Tests in our hospital: cerebral pressure was 172mmH2O, and CSF analysis showed a white blood cell count of 5/mm³, CSF protein 7.22 g/L (reference 0.12-0.60 g/L), and CSF IgG 519.00 mg/L (reference 0 – 34 mg/L). Blood tests showed Na+ 148.6 mmol/L, Cl- 115.5 mmol/L, K + 4.49 mmol/L, lactate 1.40 mmol/L, and blood glucose 9.7 mmol/L (with insulin pump). Ketone bodies were positive initially but negative after 2 days. Insulin autoantibodies were negative. White blood cell count was 11.55×10⁹/L with 69.4% neutrophils. Preoperative tests for Hepatitis B, syphilis, Hepatitis C, and HIV were negative. Routine Electrocardiogram (ECG) showed sinus tachycardia (heart rate 105 bpm). Electromyography (EMG) indicated severe motor nerve involvement in both upper and lower extremities, with abnormal peripheral motor conduction in bilateral facial nerves, showing axonal and demyelinating damage. Brain MRI (1.5T, plain and diffusion-weighted) revealed abnormal signals in the splenium of the corpus callosum (Figure 1). Chest HRCT identified bilateral pneumonia with minimal right pleural effusion and bilateral pleural thickening.

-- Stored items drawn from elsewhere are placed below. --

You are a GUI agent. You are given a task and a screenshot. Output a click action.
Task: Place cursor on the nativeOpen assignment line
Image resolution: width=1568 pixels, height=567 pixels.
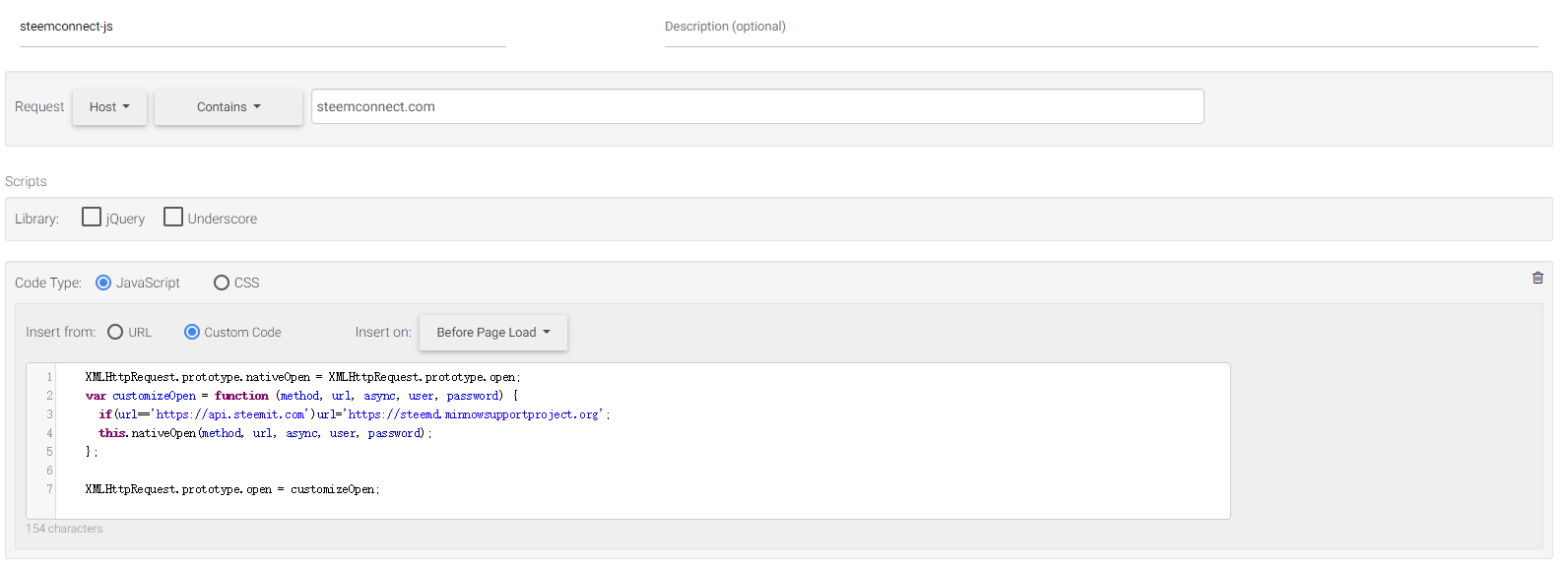(x=302, y=377)
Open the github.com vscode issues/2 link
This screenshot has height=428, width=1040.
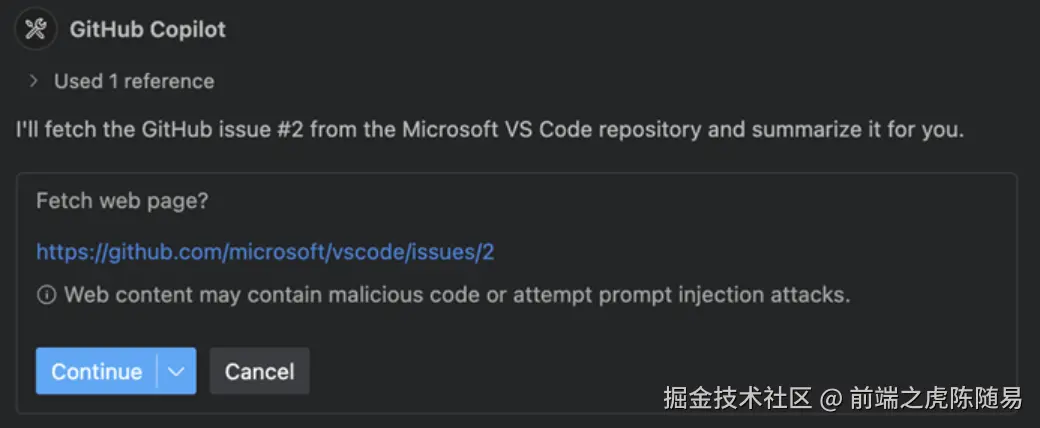click(x=265, y=251)
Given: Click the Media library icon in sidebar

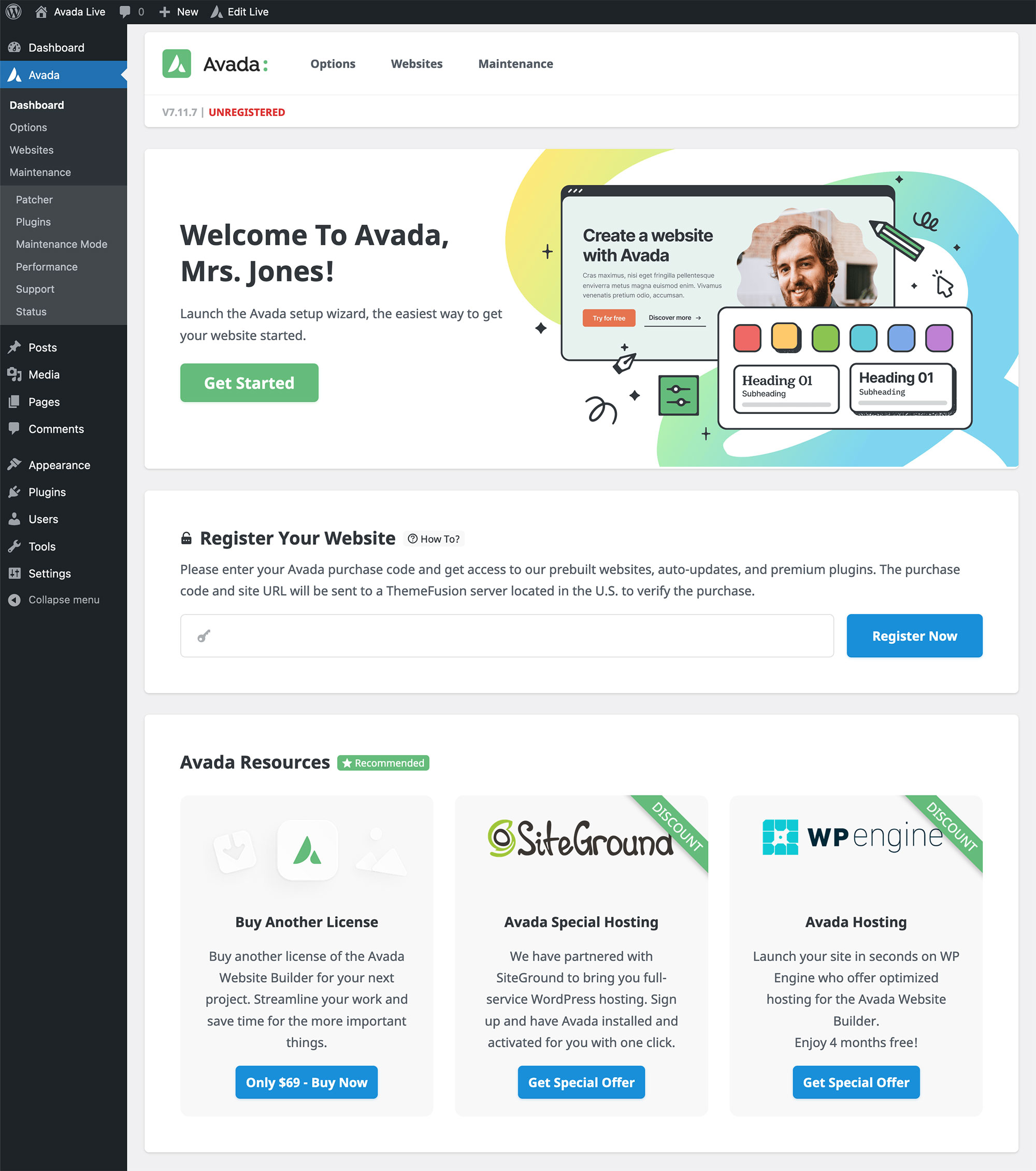Looking at the screenshot, I should pyautogui.click(x=14, y=374).
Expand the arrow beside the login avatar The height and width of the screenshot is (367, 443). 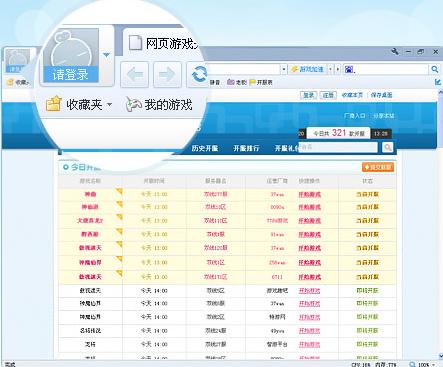click(106, 55)
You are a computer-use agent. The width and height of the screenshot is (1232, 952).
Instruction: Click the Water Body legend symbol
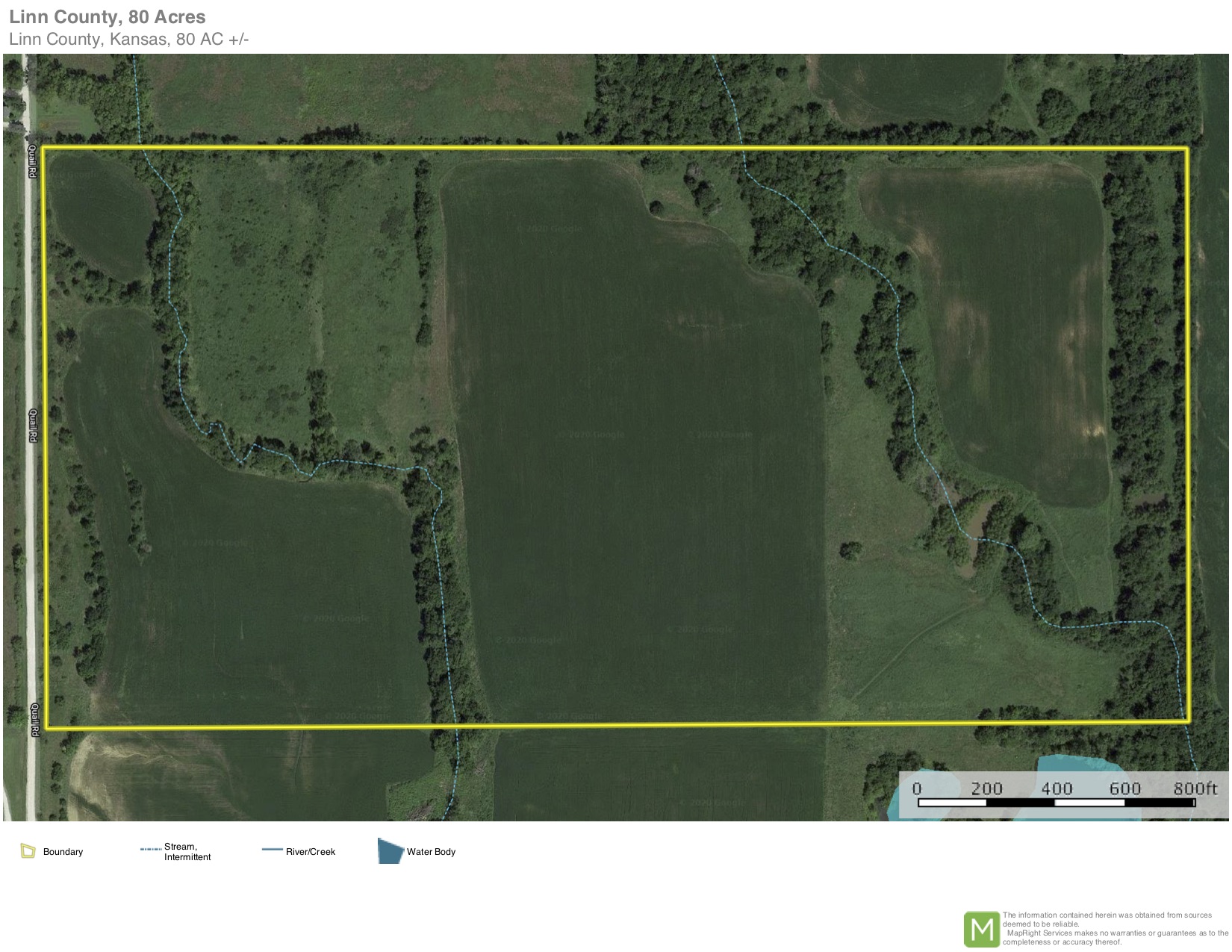point(391,851)
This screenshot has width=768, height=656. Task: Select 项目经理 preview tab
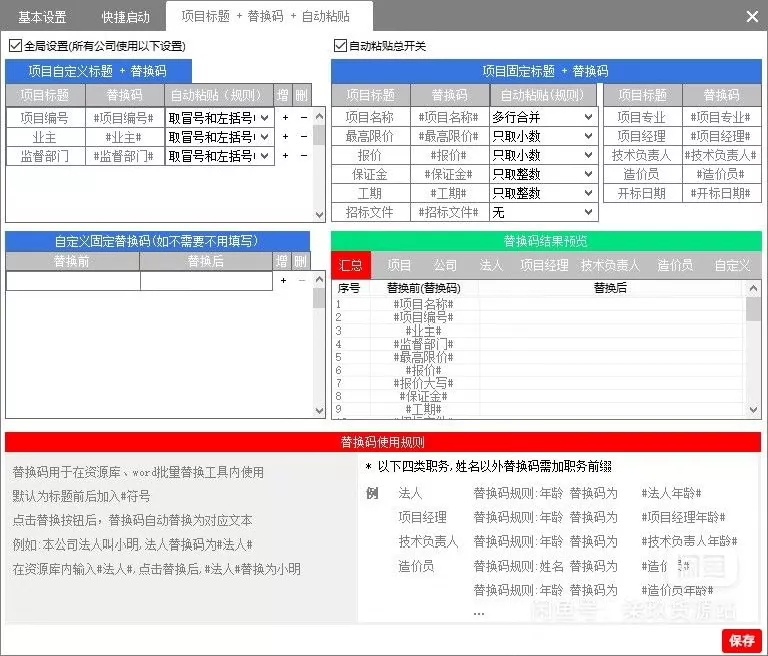click(544, 265)
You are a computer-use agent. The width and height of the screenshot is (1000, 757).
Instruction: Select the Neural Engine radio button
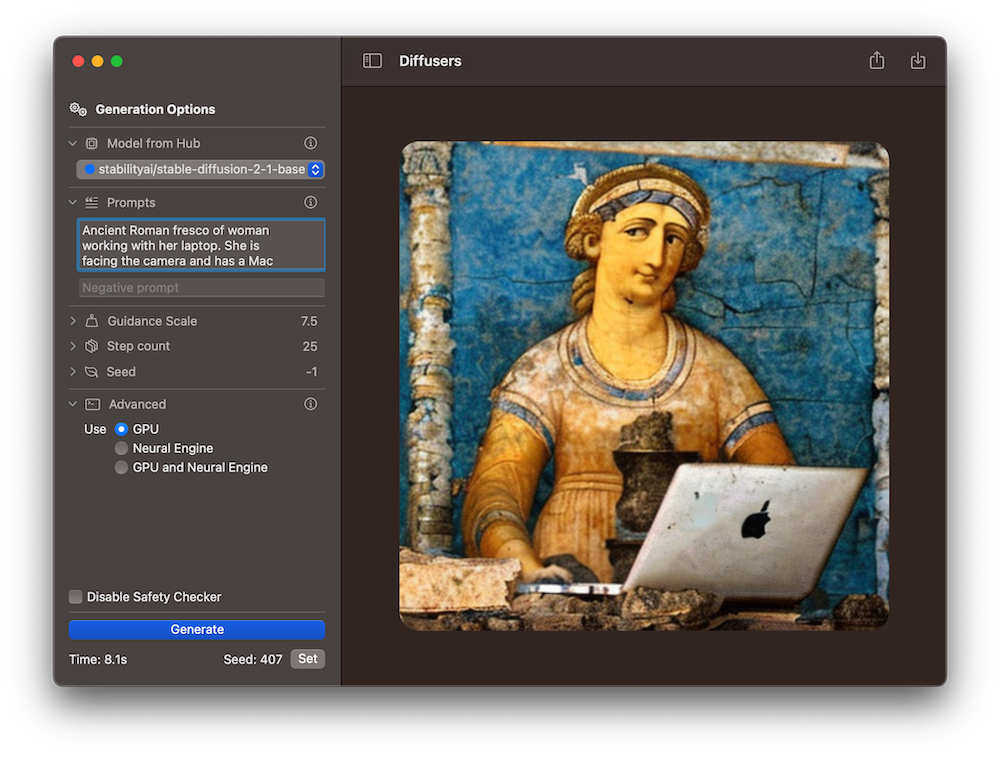tap(121, 448)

Diagnosis: 1. Diabetes, 2. DKA, 3. GBS, 4. RESLES, 5. Pulmonary infection (bilateral).

Treatment and Process: Upon admission, the patient was diagnosed with DKA and treated with mechanical ventilation, gradual hypoglycemic management, extensive fluid infusion, infection prevention, B vitamins, and rehabilitation. Blood glucose was stabilized. Tachycardia (100–140 bpm) and intermittent hypotension (75-110/40–75 mmHg) persisted, treated symptomatically. On the fourth day after admission, lumbar puncture was performed, and CSF analysis revealed albuminocytologic dissociation. Combined with the electromyographic findings of predominantly axonal damage in multiple, symmetric motor nerves, a definitive diagnosis of GBS of the AMAN subtype was established. The patient received intravenous immunoglobulin (IVIG) 0.4 g/kg/h. Nine days post-admission, physical examination revealed consciousness, absent cough reflex, no bilateral light reflex, bilateral ocular movements(including adduction, abduction, elevation, and depression)were completely restricted, corneal reflexes were symmetrically present on both sides, the oculocephalic reflex was absent bilaterally, bilateral facial paralysis, and weakened pharyngeal reflexes. Muscle strength: grade 4 in upper limbs, grade 3 in proximal lower limbs, grade 2+ in distal lower limbs, muscle tone in all four limbs was decreased, with no sensory deficits observed in the face, trunk, or extremities. Heart rate and blood pressure stabilized. After 32 days, the patient was weaned off the ventilator and swallowing improved. On discharge, facial paralysis persisted with slightly shallow nasolabial folds, but the patient could smile. One month later, peripheral facial paralysis and muscle strength normalized, and brain MRI showed resolution of the abnormal signal in the corpus callosum splenium (Figure 2).

Figure 2

Figure 2. A review of the brain MRI conducted 2 months post-discharge. The images include the splenium of the corpus callosum (indicated by an arrow), along with DWI image (A’) T1-weighted image (B’) T2-weighted image (C’) and T2 Flair image (D’) all of which displayed no abnormal signals.

3 Discussion

The young woman with no prior history of DM presented with a blood glucose level of 32.7 mmol/L, ketone bodies at 3+, pH 6.798, lactate 1.48 mmol/L, and a base excess of -32.7 mmol/L, along with a glycosylated hemoglobin of 14.00%, leading to a diagnosis of DM and DKA. Clinically, she exhibited symmetrical limb weakness, cranial nerve palsies (III, IV, VI, VII, IX, X, XI, XII), and respiratory distress, suggestive of phrenic and spinal nerve involvement. Additionally, persistent tachycardia, intermittent hypotension, and pupil dilation pointed to autonomic dysfunction. CSF analysis showed protein-cell dissociation, while EMG revealed a symmetric, predominantly axonal polyradiculoneuropathy affecting multiple motor nerves, supporting a diagnosis of GBS. Brain MRI and diffusion-weighted imaging suggested RESLES, with follow-up imaging confirming resolution of the splenium abnormality.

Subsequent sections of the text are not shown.